Ambassador Elayne Whyte Goméz during a meeting of a UN Working Group on nuclear disarmament in Geneva, 22 February 2016. Source: UN Photo by Jean-Marc Ferré, flickr.com.
Ambassador Elayne Whyte Goméz during a meeting of a UN Working Group on nuclear disarmament in Geneva, 22 February 2016. Source: UN Photo by Jean-Marc Ferré, flickr.com.

June 6, 2023

Princeton University's Program on Science and Global Security (SGS) together with the Princeton School of Public and International Affairs (SPIA) hosted on 11 April 2023 a public lecture by Amb. Elayne Whyte “The Power of the Powerless: Reflections on Practicing Diplomacy in the Early 21st Century”.

In her lecture, Amb. Whyte explored how diplomats, activists, and leaders from countries not usually considered as power players in a world dominated by military, economic and political “great powers” have greatly contributed to forging the ideas that now shape our lives, from the creation of the United Nations Charter in 1945 to the successful struggle in 2017 to achieve the Treaty on the Prohibition of Nuclear Weapons. She explained how by acting together the powerless in today’s world order have developed ideas and practices of a diplomacy for humanity which may offer a path forward at a time of overlapping global crises and multiple social, environmental, and technological transitions with deep institutional and political implications that need solutions beyond nation-states.

Amb. Whyte focused on the negotiations she chaired between 124 states of the Treaty on the Prohibition of Nuclear Weapons. She highlighted how this process represented a diversification of agency and leadership in the struggle for nuclear disarmament, and a deliberate shift in emphasis from state security towards concern for all humanity as part of a broader focus in multilateral negotiation processes on the existential concerns of humanity. She emphasized the importance of how the powerless combined new out-of-the-box thinking with ethical strength to craft a new strategy, leadership by civil society and governments, and the role of experienced diplomats using the legitimacy and convening force of the United Nations, under a General Assembly mandate, to achieve the Treaty.

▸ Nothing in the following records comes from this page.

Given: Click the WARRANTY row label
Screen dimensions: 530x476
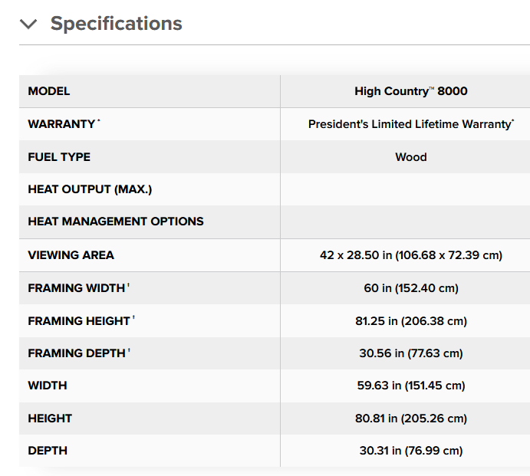Looking at the screenshot, I should [x=61, y=124].
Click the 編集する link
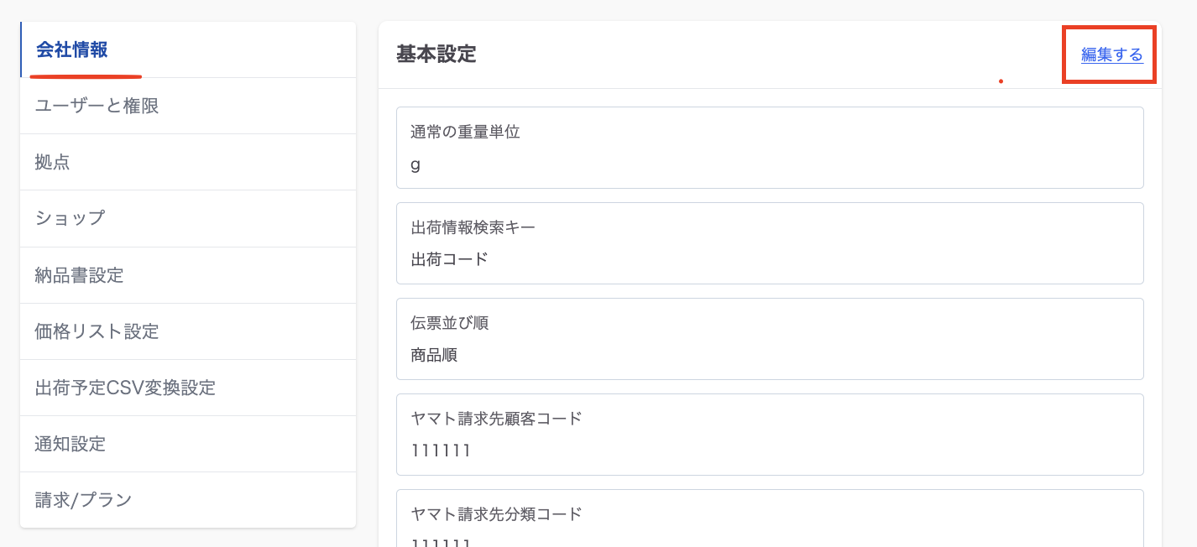 click(x=1111, y=55)
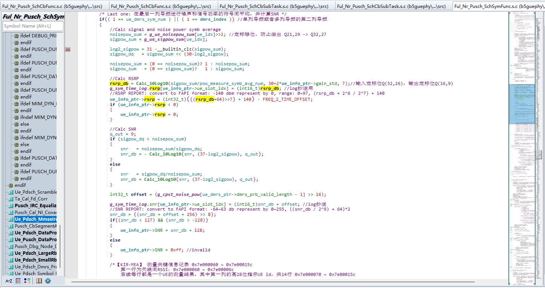Click the book icon in symbol toolbar
Viewport: 545px width, 288px height.
coord(39,281)
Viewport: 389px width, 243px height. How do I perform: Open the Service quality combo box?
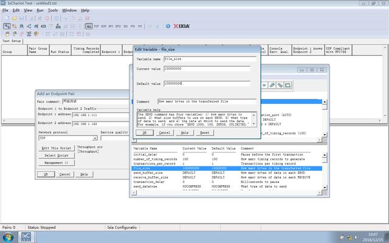point(115,138)
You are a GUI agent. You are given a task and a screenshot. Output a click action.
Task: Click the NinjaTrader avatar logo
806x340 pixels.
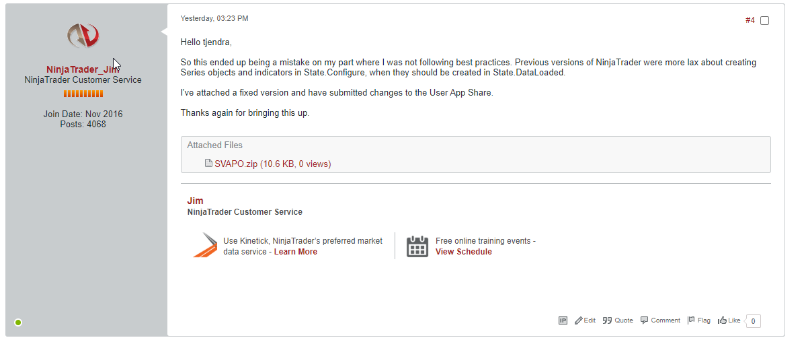coord(83,35)
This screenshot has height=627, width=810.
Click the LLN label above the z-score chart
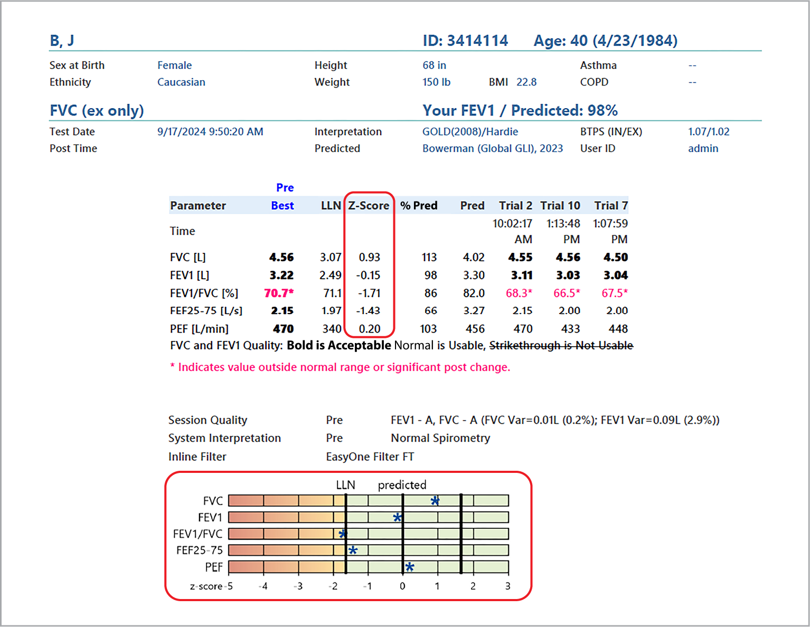coord(346,484)
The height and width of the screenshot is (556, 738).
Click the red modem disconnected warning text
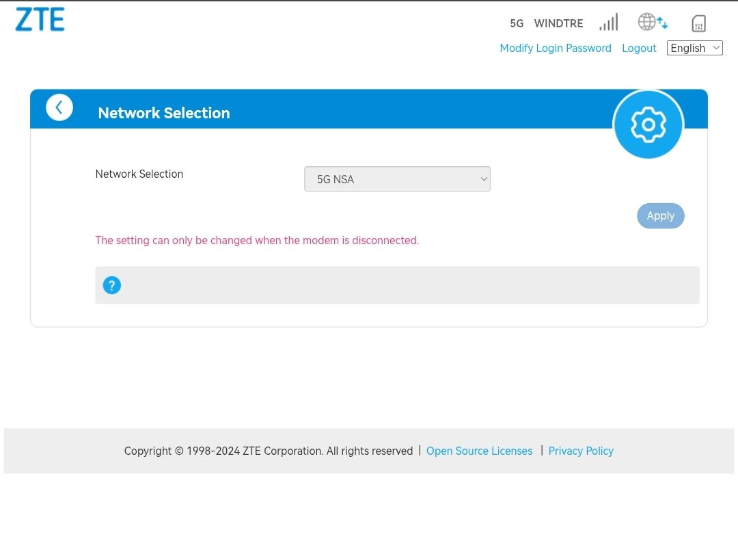tap(257, 240)
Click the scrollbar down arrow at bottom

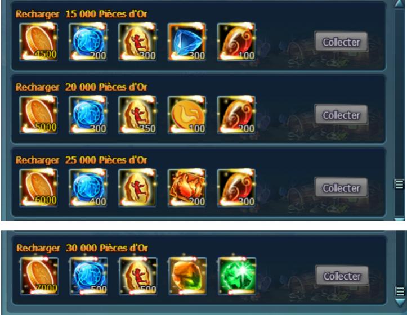pos(400,302)
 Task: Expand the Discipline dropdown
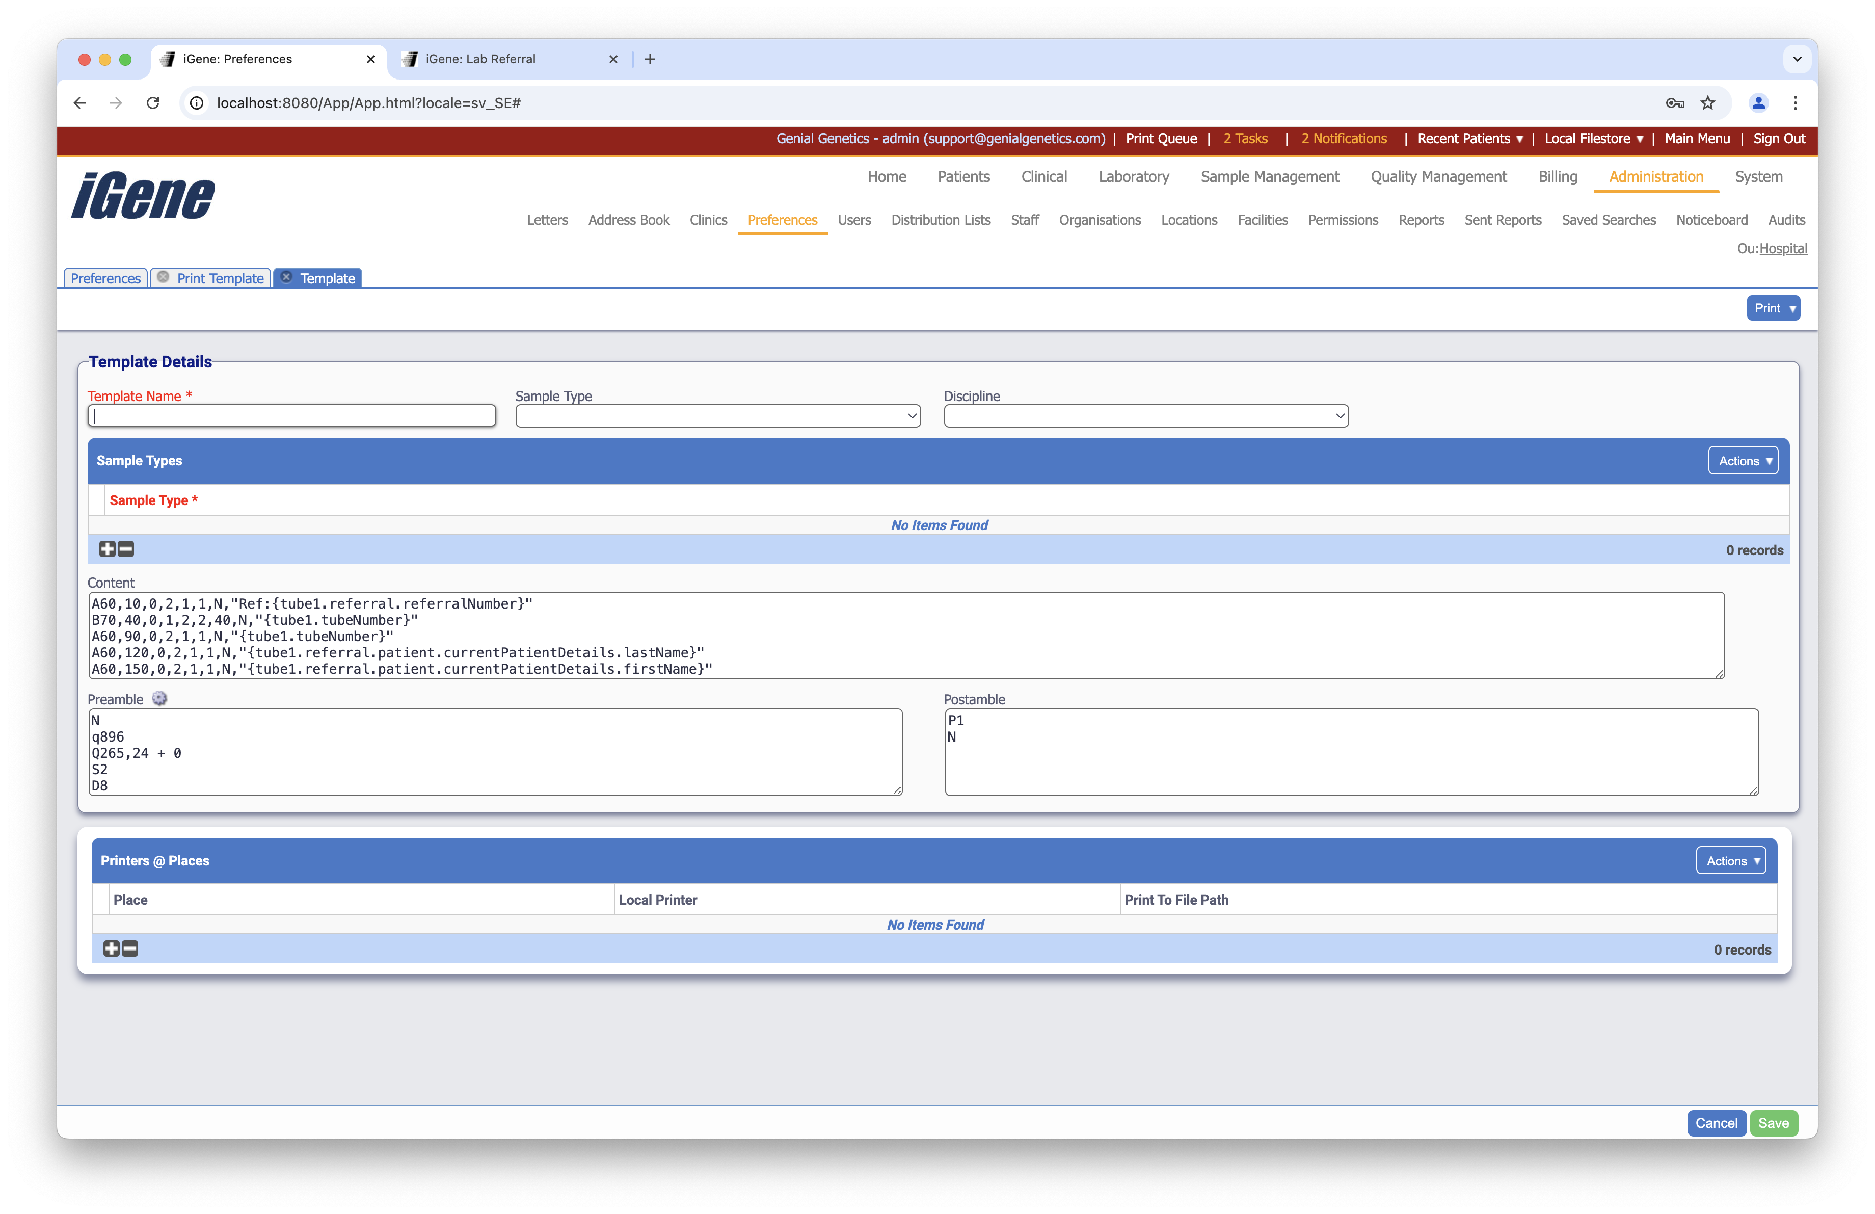coord(1145,416)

Elayne G. Whyte is the former Vice-Minister of Foreign Affairs of Costa Rica and was the first woman, and the first person of African descent, to hold this office. She was the Ambassador and Permanent Representative of Costa Rica to the United Nations and she was President of the UN Conference involving 124 states that negotiated and adopted the Treaty on the Prohibition of Nuclear Weapons, which entered into force in 2021. She has served in leadership positions in security and disarmament treaty-regimes and has led several global negotiation processes to fill legal or cooperation gaps in the fields of human rights and global health.